Excerpted data:

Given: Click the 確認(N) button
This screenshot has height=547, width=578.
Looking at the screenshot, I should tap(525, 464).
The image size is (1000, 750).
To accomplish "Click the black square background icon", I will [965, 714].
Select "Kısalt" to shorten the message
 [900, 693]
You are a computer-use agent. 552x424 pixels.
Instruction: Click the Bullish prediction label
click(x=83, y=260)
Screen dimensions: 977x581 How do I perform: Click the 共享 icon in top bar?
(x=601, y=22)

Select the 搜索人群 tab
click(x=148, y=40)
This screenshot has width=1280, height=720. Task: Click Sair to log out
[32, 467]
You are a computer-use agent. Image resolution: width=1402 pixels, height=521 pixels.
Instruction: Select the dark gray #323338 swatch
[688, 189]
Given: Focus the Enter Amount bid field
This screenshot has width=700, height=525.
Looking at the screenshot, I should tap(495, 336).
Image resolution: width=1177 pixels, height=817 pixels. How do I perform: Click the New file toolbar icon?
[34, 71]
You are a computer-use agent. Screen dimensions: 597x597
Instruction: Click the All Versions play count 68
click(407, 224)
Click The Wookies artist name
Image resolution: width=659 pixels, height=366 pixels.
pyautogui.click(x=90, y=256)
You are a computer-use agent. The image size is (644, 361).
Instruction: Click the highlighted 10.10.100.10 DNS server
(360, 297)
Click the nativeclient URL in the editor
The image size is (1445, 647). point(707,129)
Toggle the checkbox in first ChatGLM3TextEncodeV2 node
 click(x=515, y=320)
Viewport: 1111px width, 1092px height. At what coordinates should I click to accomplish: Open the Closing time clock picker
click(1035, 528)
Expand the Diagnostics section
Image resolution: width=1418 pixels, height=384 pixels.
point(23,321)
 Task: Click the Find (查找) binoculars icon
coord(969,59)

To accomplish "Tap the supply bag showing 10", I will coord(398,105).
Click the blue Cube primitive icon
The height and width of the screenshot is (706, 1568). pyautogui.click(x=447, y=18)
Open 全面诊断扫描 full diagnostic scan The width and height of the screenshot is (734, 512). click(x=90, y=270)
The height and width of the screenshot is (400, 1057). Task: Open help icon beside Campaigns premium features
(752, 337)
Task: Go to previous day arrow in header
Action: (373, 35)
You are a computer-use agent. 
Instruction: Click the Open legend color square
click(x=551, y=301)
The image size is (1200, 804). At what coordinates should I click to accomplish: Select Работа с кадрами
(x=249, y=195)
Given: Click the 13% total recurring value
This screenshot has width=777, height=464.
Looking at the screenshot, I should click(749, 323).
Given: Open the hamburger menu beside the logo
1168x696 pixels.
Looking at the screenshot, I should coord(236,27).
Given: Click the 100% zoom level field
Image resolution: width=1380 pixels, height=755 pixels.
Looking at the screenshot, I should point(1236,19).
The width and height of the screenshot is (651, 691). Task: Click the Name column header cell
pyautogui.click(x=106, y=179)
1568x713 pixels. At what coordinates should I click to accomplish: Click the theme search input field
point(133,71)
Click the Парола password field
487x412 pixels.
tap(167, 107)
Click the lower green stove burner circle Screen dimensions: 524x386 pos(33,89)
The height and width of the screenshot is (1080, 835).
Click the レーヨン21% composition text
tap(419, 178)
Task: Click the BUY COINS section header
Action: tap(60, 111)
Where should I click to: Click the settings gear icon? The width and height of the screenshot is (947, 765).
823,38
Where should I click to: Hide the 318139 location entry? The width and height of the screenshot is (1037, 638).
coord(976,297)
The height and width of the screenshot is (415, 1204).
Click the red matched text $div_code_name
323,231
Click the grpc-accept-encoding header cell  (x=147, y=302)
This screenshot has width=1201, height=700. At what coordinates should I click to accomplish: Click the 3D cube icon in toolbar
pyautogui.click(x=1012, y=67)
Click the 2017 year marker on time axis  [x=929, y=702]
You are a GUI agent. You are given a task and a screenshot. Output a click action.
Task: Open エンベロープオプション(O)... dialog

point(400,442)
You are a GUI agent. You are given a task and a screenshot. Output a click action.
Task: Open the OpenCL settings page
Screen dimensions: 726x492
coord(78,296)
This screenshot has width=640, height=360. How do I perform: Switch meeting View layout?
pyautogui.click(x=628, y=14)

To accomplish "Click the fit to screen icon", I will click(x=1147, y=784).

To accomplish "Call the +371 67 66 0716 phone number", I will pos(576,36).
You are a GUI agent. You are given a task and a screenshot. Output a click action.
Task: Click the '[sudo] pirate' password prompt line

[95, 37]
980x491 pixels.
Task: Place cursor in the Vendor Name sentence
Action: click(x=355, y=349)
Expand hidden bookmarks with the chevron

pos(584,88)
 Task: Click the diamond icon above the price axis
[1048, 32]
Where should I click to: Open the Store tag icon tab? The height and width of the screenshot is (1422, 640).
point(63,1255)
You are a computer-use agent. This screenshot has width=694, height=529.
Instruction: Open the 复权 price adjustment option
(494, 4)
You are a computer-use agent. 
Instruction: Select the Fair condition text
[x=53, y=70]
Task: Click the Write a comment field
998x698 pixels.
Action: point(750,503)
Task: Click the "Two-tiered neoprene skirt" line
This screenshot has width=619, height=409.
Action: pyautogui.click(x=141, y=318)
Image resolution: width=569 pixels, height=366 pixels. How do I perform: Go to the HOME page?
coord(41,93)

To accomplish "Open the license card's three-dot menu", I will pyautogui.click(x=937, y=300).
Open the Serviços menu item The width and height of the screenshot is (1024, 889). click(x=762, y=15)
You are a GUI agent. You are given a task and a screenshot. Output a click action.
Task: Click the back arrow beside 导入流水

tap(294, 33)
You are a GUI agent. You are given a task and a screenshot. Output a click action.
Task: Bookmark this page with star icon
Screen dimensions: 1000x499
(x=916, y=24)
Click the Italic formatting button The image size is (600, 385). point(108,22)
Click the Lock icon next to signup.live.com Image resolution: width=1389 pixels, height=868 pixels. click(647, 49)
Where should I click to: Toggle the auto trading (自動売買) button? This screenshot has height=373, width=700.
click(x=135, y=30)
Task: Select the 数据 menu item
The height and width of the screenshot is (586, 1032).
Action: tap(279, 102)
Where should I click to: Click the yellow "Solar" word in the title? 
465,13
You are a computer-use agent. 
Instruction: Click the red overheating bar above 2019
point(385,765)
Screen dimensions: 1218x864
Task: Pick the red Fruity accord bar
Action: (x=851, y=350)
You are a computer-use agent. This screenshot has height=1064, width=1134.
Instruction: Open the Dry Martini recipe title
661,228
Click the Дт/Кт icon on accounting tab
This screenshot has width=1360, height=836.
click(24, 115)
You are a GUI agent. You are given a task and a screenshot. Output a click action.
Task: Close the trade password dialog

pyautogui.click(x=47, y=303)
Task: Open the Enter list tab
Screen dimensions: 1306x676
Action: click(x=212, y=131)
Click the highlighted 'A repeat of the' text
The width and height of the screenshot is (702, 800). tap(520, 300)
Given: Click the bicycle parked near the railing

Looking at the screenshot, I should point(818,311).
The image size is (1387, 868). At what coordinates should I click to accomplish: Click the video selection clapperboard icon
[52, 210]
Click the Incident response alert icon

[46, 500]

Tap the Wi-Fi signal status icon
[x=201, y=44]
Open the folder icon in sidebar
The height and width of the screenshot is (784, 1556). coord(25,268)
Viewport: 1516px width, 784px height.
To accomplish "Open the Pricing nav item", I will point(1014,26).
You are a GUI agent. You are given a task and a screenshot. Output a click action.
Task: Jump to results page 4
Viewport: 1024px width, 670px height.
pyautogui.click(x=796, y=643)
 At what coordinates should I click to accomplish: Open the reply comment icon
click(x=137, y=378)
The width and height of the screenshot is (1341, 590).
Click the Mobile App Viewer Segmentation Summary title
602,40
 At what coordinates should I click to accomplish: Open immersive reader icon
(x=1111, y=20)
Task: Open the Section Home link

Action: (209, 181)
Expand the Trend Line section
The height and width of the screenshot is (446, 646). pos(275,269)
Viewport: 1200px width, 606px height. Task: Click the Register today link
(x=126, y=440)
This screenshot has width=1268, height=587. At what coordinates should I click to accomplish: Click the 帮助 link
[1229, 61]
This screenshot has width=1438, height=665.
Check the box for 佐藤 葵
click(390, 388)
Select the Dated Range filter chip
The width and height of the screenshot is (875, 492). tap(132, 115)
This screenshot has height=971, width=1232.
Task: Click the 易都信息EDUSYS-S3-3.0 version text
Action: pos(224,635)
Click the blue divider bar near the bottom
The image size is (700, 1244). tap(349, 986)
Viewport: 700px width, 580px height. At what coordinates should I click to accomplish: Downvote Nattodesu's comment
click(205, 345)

To do: Wherever the string "Enter" appears in a line of the records, copy that line.

Result of this task:
Given: Focus the Enter Amount bid field
Task: Open the Enter list tab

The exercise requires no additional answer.